Thursday, March 11, 2010

Swimming vs. Winter Games Sports


Sometimes I feel spoiled when I explain our sport to others. It's so straight forward. You're not judged on the design of your suit, the path of your stroke, or the amount of water you displace. You may do things to alter anyone of those aspects in training and in race preparation, but once the race starts its simple - touch the wall first without cheating and you win. Swimming typically avoids headlines like the ones dispatched from the recent Vancouver Games - Nodar Kumaritashvili, 21 year old Georgian Luge Slider Dies in Practice Run , and Dutch Speed Skating Coach costs Sven Kramer Gold. And our sport knows that it at the end of a race two athletes (or two teams) are tied, they both equally deserve the medal they were fighting for.

#### MATERIAL SHOWN:

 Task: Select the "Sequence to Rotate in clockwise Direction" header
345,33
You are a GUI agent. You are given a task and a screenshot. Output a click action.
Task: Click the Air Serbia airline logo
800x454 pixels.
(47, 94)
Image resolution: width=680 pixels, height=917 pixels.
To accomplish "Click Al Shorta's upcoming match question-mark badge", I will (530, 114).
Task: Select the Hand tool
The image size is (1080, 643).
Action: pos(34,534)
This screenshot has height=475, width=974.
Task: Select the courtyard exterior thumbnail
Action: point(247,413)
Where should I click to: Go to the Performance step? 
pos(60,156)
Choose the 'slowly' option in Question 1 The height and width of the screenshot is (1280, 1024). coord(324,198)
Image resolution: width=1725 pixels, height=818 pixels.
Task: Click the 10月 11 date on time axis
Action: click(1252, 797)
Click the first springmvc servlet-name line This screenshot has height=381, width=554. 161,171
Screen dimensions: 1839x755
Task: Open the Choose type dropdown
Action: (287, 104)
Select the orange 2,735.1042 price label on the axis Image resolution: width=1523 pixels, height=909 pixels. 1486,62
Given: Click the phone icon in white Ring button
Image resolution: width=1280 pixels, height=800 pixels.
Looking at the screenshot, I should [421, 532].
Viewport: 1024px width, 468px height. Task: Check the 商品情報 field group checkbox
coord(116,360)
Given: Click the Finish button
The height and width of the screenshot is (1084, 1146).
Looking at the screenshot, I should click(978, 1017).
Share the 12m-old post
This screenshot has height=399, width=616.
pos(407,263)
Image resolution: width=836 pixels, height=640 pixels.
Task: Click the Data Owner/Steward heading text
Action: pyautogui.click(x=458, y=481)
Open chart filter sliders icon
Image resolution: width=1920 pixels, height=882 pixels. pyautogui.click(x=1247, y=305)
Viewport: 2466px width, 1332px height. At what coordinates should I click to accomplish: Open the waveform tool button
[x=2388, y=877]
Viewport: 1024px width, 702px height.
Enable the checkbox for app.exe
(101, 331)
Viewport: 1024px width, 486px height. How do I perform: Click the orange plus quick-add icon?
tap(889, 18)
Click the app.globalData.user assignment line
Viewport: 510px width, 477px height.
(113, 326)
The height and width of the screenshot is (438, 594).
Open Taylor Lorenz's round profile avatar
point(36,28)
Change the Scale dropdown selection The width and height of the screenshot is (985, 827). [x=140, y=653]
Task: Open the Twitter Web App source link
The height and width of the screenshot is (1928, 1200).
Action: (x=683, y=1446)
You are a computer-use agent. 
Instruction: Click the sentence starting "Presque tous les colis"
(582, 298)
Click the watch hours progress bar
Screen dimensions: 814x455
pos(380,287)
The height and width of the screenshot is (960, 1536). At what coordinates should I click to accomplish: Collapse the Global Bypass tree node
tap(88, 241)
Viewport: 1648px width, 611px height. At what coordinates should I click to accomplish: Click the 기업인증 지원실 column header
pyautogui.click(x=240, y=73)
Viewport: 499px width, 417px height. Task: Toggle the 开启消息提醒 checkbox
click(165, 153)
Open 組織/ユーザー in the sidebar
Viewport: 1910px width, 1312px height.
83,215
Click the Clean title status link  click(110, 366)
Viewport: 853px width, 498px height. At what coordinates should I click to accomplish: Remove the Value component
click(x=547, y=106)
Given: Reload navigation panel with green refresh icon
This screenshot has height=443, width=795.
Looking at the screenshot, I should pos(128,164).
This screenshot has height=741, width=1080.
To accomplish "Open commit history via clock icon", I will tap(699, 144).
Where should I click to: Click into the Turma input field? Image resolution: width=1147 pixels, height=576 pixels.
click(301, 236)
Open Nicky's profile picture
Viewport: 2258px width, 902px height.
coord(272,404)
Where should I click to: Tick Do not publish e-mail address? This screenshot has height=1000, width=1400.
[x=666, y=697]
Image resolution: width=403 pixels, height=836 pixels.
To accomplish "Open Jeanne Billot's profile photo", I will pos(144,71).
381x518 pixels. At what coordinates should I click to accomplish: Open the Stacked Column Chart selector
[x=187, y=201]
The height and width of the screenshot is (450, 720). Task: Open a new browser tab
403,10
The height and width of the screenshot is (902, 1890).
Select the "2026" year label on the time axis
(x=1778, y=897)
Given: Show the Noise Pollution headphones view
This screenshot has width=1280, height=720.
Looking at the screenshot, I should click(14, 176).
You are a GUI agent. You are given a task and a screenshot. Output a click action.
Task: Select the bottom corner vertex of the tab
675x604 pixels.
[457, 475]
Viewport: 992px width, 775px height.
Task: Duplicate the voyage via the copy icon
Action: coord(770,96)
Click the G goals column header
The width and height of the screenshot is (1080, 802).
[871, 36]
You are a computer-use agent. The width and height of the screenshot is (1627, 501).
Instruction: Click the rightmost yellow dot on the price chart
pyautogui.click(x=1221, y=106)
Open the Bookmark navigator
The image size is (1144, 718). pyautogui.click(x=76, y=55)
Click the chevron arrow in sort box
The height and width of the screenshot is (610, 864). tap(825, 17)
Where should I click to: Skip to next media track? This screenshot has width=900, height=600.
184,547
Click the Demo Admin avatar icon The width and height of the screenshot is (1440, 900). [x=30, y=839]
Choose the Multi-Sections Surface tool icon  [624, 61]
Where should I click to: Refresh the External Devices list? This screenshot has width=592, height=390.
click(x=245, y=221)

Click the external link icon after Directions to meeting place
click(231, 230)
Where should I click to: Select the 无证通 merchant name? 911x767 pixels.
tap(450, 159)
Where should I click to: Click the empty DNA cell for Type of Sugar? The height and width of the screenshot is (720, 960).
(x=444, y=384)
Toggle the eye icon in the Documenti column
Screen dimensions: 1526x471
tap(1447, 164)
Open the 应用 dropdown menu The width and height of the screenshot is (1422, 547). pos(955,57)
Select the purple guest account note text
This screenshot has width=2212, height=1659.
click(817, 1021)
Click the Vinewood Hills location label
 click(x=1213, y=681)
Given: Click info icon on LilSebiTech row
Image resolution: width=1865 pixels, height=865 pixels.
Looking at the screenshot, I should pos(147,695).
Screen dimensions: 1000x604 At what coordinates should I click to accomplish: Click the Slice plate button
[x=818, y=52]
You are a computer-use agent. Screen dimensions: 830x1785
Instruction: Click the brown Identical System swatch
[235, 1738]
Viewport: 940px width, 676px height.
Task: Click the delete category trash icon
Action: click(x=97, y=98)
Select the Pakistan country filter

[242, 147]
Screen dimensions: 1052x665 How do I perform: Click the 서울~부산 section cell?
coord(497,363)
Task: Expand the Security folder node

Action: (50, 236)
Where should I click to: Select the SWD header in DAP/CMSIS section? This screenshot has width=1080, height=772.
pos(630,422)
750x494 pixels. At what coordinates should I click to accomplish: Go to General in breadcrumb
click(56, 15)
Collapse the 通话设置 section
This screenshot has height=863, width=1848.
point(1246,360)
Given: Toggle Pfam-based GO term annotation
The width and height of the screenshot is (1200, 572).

#### DIRECTIONS FOR THIS TASK:
Pick up the blog post comparing swimming with Winter Games sports where it stops, and carry it on from its last sentence.

#### RESULT BELOW:
But how protected are we from some of the headlines from this past winter Games? How different is an organizing committee building a track an unsafe 5% (up to 15 mph) faster than any other track used in international competition, and an organizing committee ignoring the issue of water quality on open water courses leading to athletes being exposed to unknown toxins for nearly two hours and as a result having ongoing health issues for the rest of their lives. USA Olympian and AEC member, Kalyn Keller, feels strongly about this topic. If inherent risk is avoidable, isn't it the responsibility of FINA (and furthermore, USA Swimming) to do something about it?